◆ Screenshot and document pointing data
┄┄┄┄┄┄┄┄┄┄┄┄┄┄┄┄┄┄┄┄

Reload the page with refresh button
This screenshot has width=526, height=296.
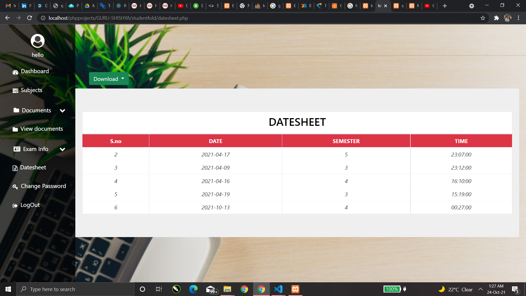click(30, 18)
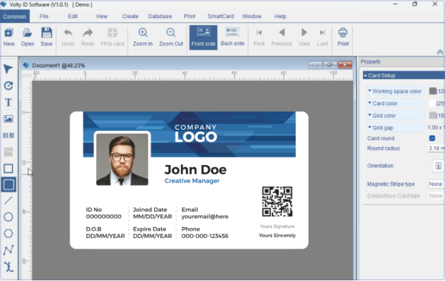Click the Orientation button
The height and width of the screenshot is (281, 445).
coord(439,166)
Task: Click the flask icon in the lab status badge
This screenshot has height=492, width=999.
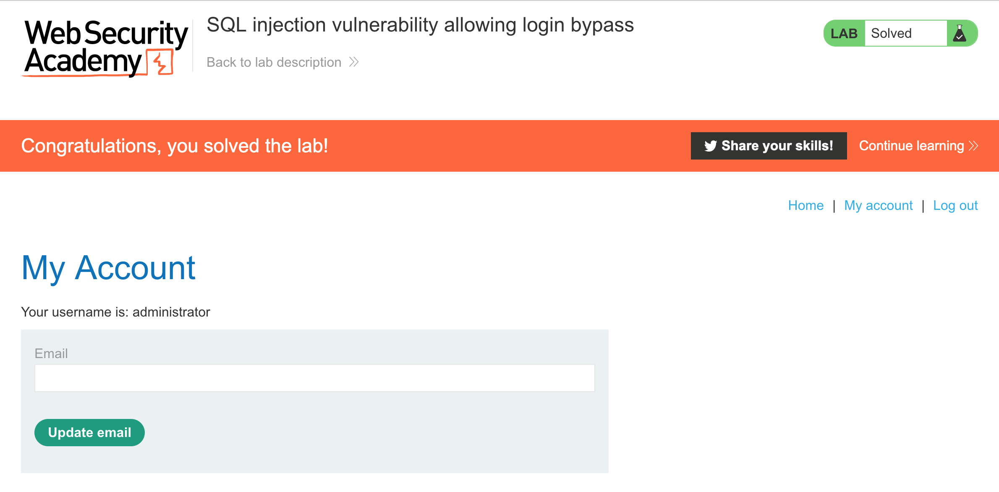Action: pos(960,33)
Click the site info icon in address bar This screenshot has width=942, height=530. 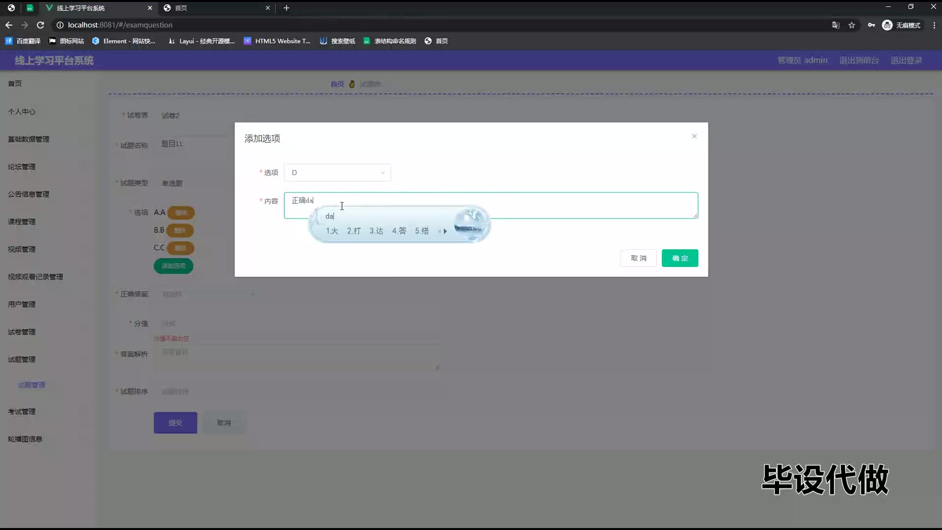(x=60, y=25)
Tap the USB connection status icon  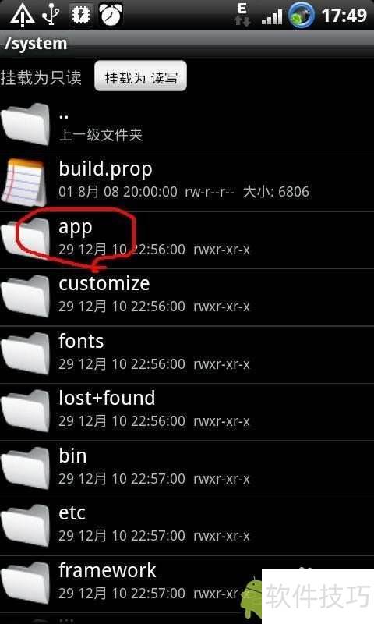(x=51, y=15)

┄┄┄┄┄┄┄┄┄┄┄┄┄┄┄┄┄┄┄┄

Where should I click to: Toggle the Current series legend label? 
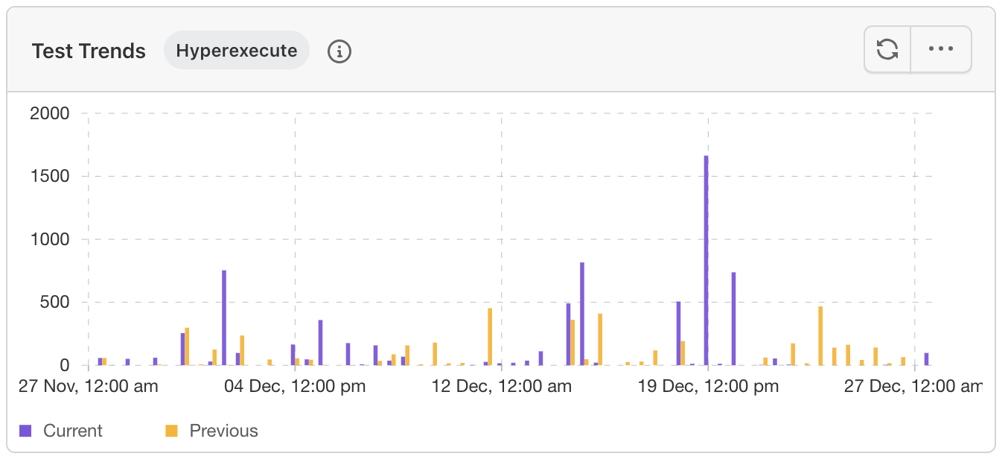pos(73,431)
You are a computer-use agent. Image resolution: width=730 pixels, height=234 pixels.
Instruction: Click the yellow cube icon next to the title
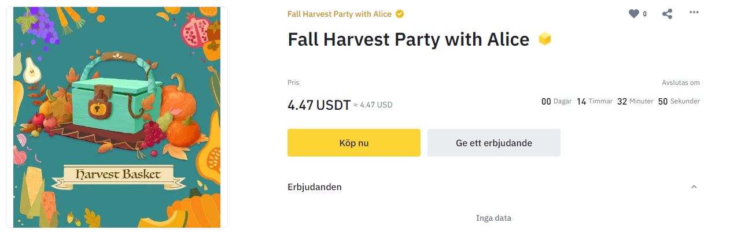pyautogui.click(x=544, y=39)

┄┄┄┄┄┄┄┄┄┄┄┄┄┄┄┄┄┄┄┄

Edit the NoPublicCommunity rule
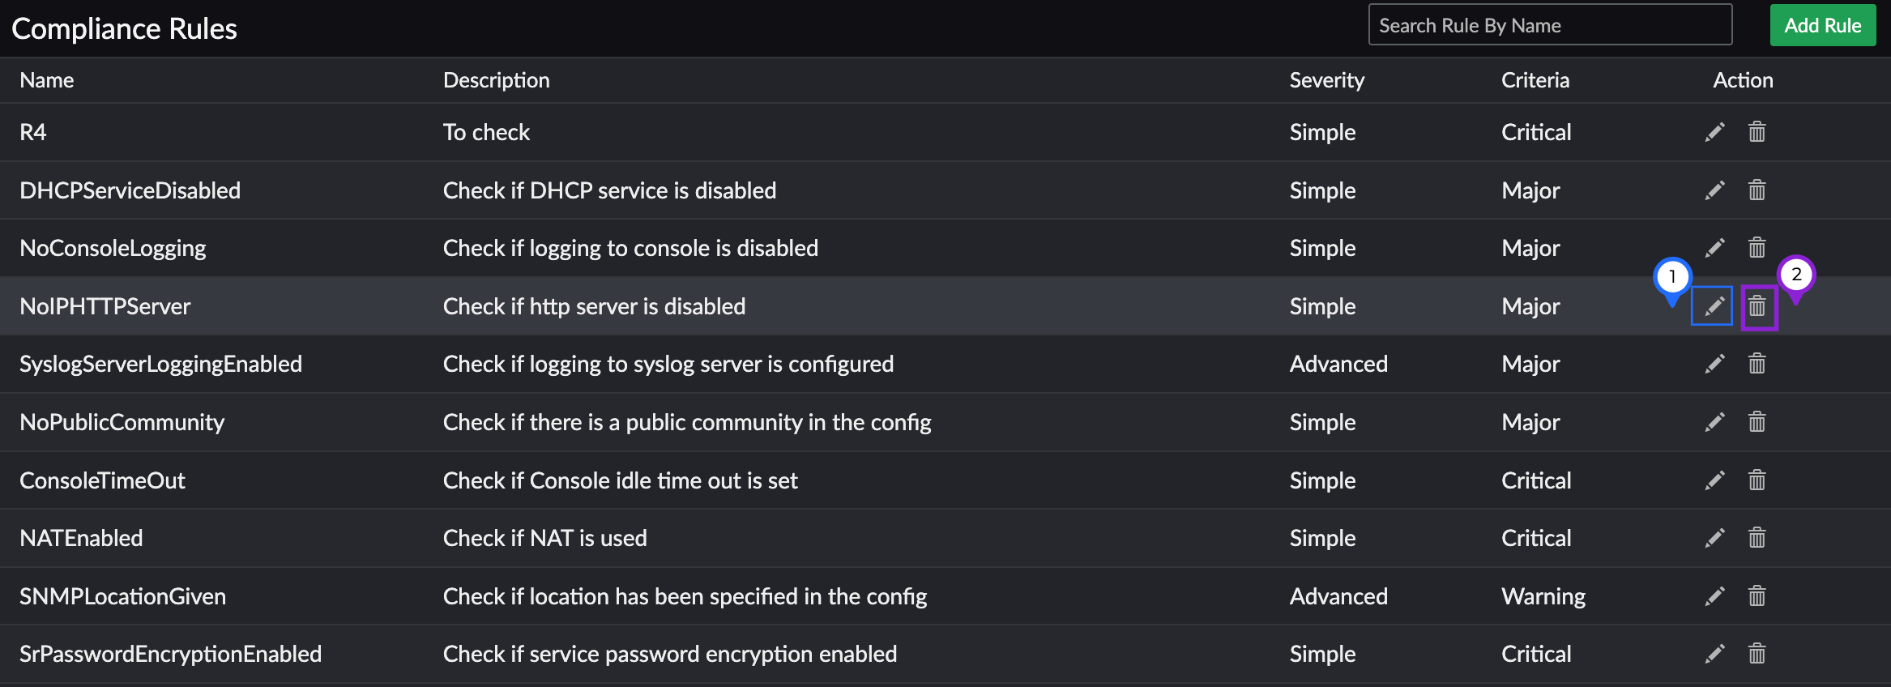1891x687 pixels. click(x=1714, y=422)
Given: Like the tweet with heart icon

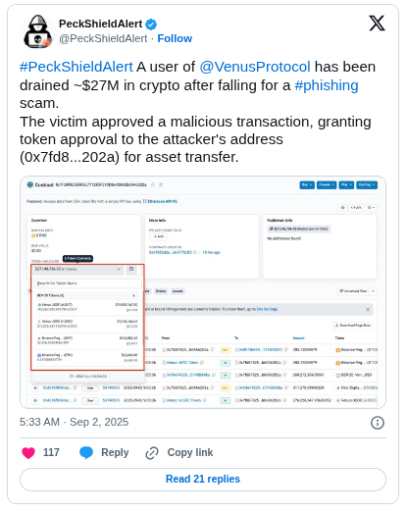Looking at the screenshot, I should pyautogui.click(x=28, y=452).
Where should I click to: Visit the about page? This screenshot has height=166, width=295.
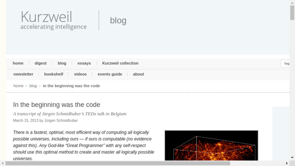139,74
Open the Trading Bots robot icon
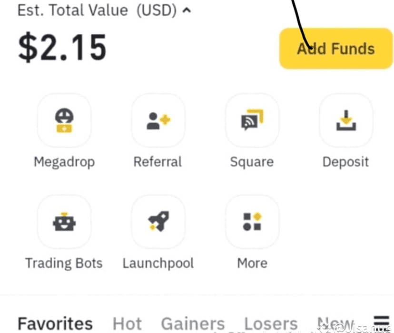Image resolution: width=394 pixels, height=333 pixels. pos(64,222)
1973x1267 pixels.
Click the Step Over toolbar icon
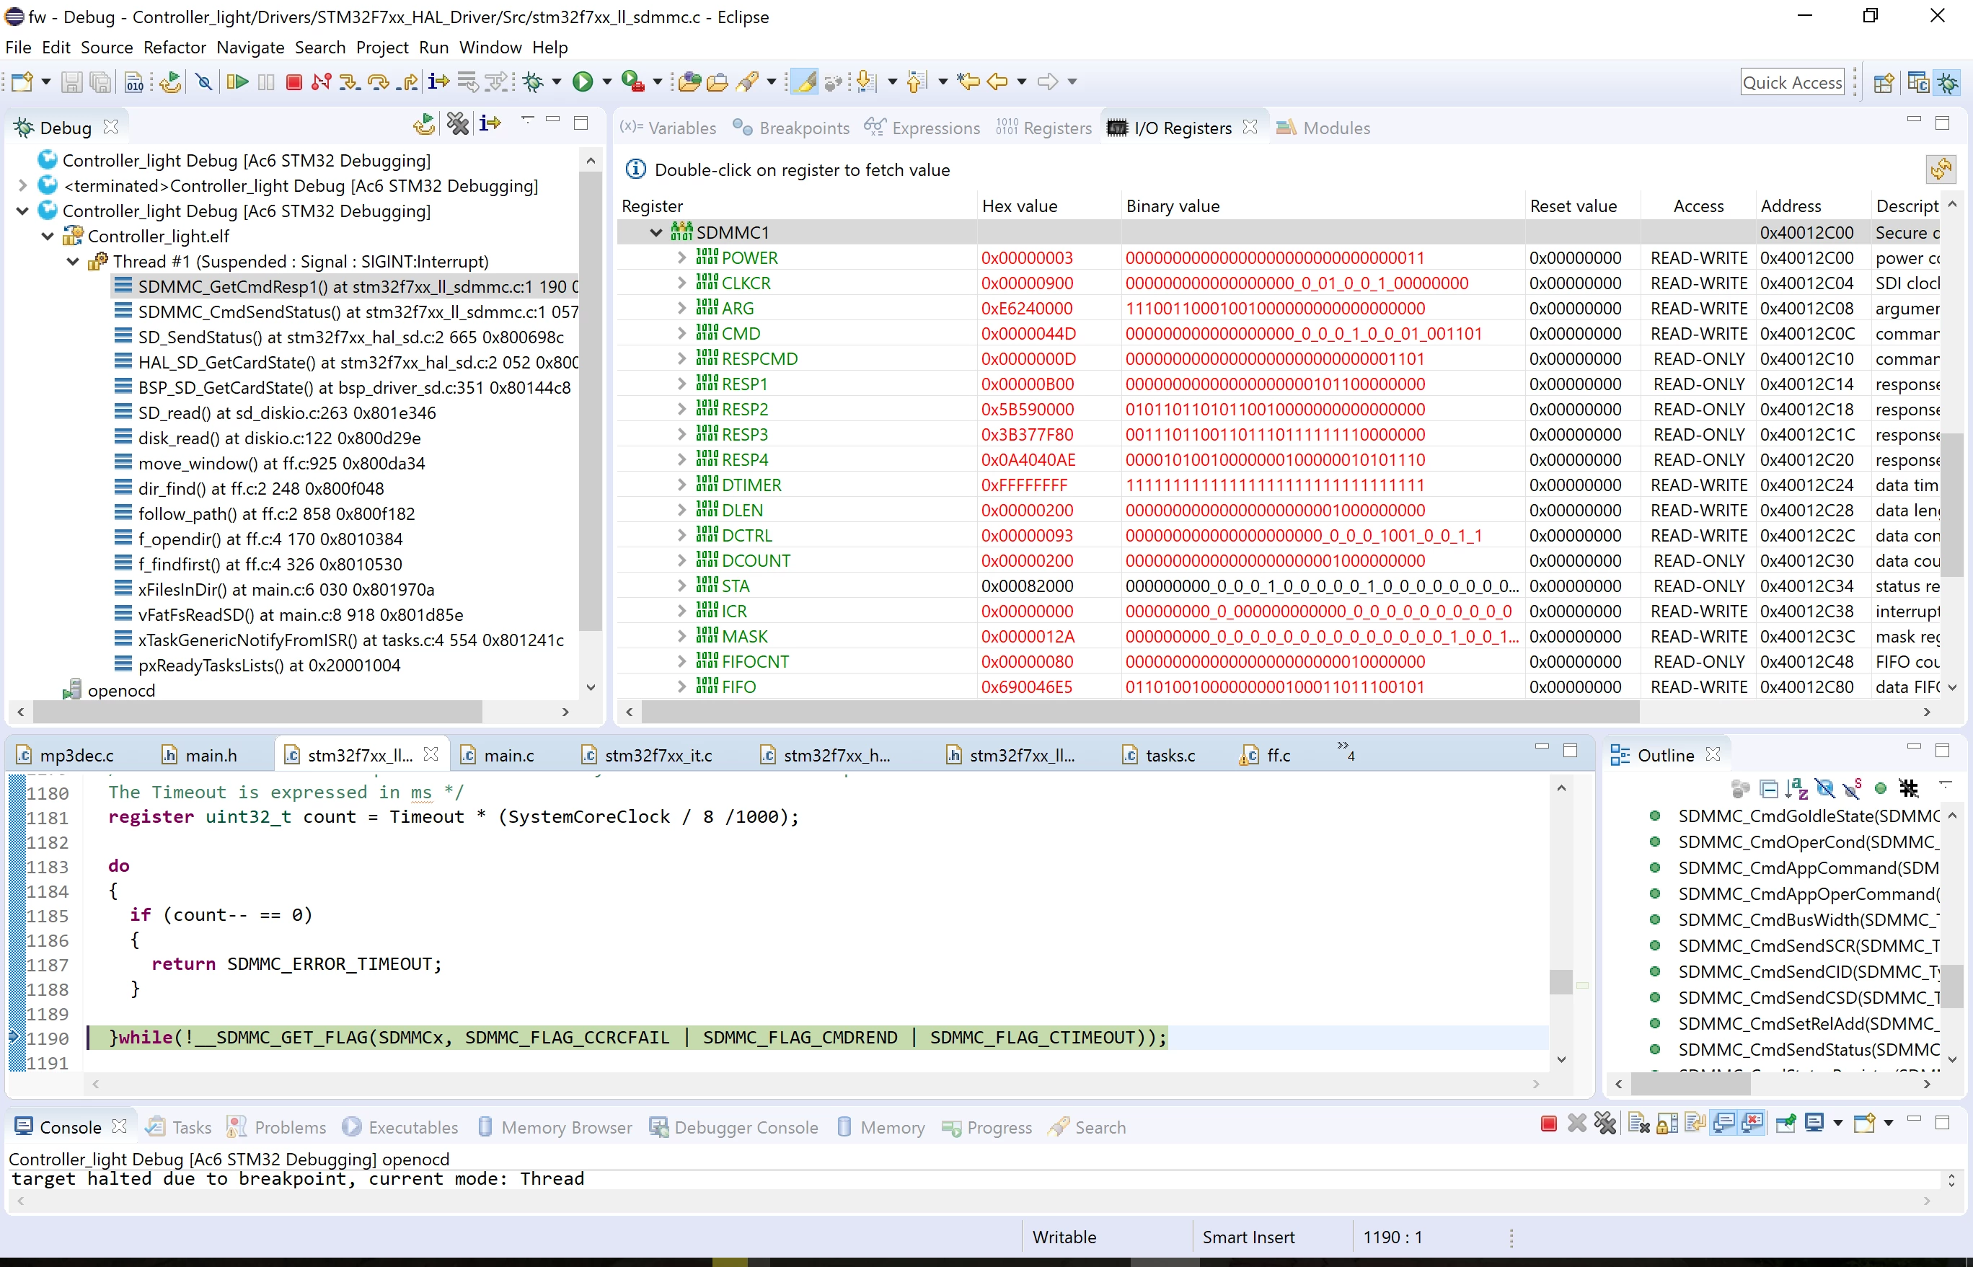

┄┄┄┄┄┄┄┄┄┄┄┄┄┄┄┄┄┄┄┄

◆ Instructions for the task
Format the items from the line containing "Open the Trading Bots robot icon" through the line containing "Click the Step Over toolbar icon" as a numbered list, omitting blank lines and pictures.

◆ Exercise solution
1. Open the Trading Bots robot icon
2. Image resolution: width=394 pixels, height=333 pixels. pos(64,222)
3. 1973x1267 pixels.
4. Click the Step Over toolbar icon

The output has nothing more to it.